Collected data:
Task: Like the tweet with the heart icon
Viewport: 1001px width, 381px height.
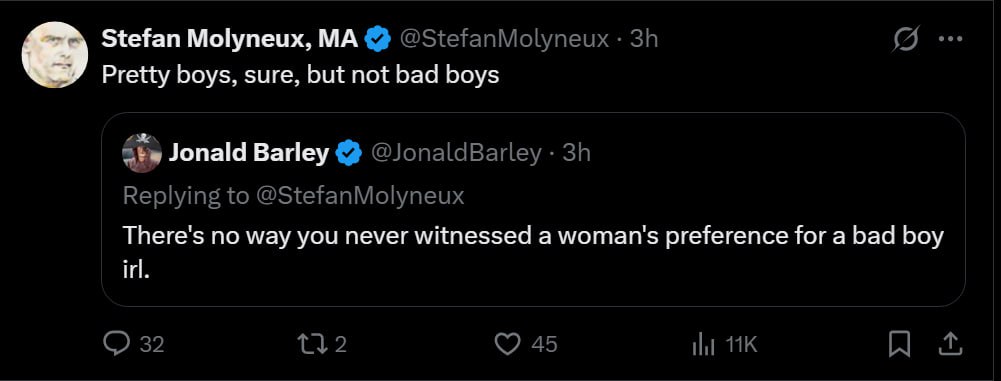Action: pyautogui.click(x=508, y=345)
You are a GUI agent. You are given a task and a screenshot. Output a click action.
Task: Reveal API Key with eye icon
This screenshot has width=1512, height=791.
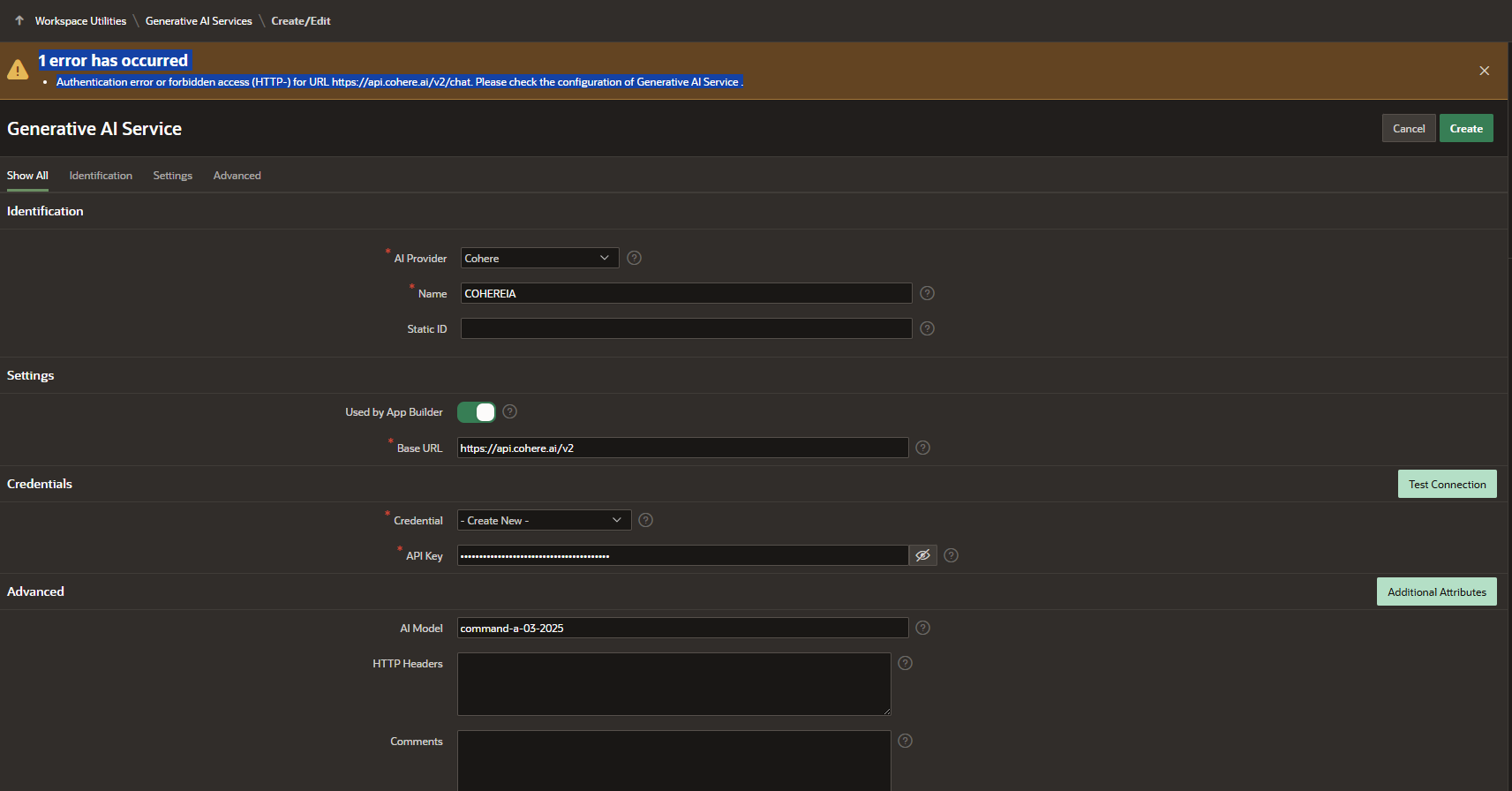click(x=922, y=555)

[ACTIVITY]
Copy every record above exactly, leaving out any pictures.

[TASK OUTPUT]
Task: Like the tweet with the heart icon
Viewport: 1001px width, 381px height.
Action: pyautogui.click(x=508, y=345)
You are a GUI agent. You are given a task and a screenshot. Output a click action.
Task: Reveal API Key with eye icon
This screenshot has width=1512, height=791.
click(x=922, y=555)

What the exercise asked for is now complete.